Question

The ratio of the numerator to the denominator of a fraction is 2 to 3. If both the numerator and the denominator are increased by 2, the fraction becomes 3/4. What is the original fraction?

Which of the following systems of equations can be used to solve the problem?
n + 4 = 3 and d + 5 = 4
3n - 2d = 0 and 4n + 2 = 3d + 2
3n = 2d and 4n + 8 = 3d + 6

Answer 1

Let the numerator be x, and the denominator be y.

The ratio of the numerator to the denominator of a fraction is 2 to 3.

>> x/y = 2/3

If both the numerator and the denominator are increased by 2, the fraction becomes 3/4.

>> (x + 2)/(y + 2) = 3/4

From x/y = 2/3, x = (2/3)y

From (x + 2)/(y + 2) = 3/4, cross multiply and we have

4(x + 2) = 3(y + 2)

Substitute x = (2/3)y into the equation above.

4[(2/3)y + 2] = 3(y + 2)

Distribute the lefh hand side and solve for y.

(8/3)y + 8 = 3y + 6

(8/3)y - 3y = 6 - 8

-(1/3)y = -2

y = 6

x = (2/3)y = (2/3)(6) = 4

Hence the numerator is 4, and the denominator is 6.

Hope this helps!

Answer 2

3n = 2d and 4n + 8 = 3d + 6

Explanation:

The ratio of the numerator to the denominator of a fraction is 2 to 3. If both the numerator and the denominator are increased by 2, the fraction becomes 3/4.
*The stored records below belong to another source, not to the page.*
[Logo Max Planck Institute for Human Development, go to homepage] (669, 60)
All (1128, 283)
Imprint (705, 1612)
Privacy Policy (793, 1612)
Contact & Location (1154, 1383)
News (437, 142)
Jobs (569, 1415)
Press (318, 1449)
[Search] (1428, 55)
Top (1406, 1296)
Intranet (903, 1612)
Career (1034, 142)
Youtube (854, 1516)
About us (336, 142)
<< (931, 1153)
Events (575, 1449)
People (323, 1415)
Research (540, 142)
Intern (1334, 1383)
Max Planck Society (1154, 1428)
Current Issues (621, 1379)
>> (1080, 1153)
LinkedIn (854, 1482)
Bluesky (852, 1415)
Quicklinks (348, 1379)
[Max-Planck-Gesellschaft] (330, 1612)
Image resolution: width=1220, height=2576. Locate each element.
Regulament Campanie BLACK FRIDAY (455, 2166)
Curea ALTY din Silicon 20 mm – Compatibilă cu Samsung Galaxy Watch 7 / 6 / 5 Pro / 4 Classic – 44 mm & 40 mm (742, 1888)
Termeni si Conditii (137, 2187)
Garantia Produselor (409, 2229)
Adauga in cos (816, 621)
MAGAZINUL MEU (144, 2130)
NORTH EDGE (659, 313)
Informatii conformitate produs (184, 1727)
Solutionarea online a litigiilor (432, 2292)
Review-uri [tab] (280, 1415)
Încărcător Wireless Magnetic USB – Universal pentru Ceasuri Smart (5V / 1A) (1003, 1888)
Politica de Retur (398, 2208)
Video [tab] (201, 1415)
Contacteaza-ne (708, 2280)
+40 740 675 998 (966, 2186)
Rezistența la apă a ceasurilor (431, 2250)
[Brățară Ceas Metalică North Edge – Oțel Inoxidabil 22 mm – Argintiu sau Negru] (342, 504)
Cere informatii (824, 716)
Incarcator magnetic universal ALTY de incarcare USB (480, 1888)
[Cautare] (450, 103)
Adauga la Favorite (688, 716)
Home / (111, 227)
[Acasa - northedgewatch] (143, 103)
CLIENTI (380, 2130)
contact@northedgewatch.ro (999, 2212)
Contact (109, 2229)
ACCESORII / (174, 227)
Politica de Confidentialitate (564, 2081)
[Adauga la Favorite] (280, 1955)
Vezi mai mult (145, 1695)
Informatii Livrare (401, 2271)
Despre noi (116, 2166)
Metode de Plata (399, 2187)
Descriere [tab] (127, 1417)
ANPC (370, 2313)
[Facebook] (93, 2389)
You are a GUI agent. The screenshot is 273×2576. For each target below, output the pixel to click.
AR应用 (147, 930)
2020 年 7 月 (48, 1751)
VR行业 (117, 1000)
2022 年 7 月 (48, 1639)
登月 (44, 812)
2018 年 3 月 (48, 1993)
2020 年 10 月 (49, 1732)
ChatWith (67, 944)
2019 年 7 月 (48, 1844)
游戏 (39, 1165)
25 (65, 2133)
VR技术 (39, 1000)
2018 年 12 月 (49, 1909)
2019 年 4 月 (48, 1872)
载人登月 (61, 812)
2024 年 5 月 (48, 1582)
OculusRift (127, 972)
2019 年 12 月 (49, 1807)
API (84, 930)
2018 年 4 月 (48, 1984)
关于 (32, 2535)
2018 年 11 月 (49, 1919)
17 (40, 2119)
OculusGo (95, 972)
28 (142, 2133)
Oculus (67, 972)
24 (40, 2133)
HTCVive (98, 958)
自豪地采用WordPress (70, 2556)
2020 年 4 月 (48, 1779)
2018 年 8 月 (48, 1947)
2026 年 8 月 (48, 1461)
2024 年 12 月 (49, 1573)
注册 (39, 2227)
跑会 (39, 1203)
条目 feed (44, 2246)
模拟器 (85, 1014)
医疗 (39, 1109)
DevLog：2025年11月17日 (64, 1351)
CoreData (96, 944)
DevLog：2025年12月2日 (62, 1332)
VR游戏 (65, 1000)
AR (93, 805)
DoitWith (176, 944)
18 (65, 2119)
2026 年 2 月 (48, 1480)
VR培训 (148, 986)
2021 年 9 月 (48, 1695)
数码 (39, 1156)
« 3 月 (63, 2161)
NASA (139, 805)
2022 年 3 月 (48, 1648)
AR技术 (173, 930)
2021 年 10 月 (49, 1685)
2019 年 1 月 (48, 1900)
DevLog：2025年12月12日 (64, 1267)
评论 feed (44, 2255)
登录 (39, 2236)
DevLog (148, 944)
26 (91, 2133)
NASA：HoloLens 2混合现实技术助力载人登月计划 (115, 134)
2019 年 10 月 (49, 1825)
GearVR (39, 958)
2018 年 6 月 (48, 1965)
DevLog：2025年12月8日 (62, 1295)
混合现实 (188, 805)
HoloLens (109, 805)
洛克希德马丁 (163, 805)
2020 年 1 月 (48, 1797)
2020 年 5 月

Let n be the numerator and d be the denominator

The ratio of the numerator to the denominator of a fraction is 2 to 3

`(n)/(d) =(2)/(3)`

Corss multiply it , the equation becomes

3n = 2d

If both the numerator and the denominator are increased by 2, the fraction becomes 3/4.

add 2 with n and d

`(n+2)/(d+2) =(3)/(4)`

Cross multiply it

4(n+2) = 3(d+2)

4n+8 = 3d+6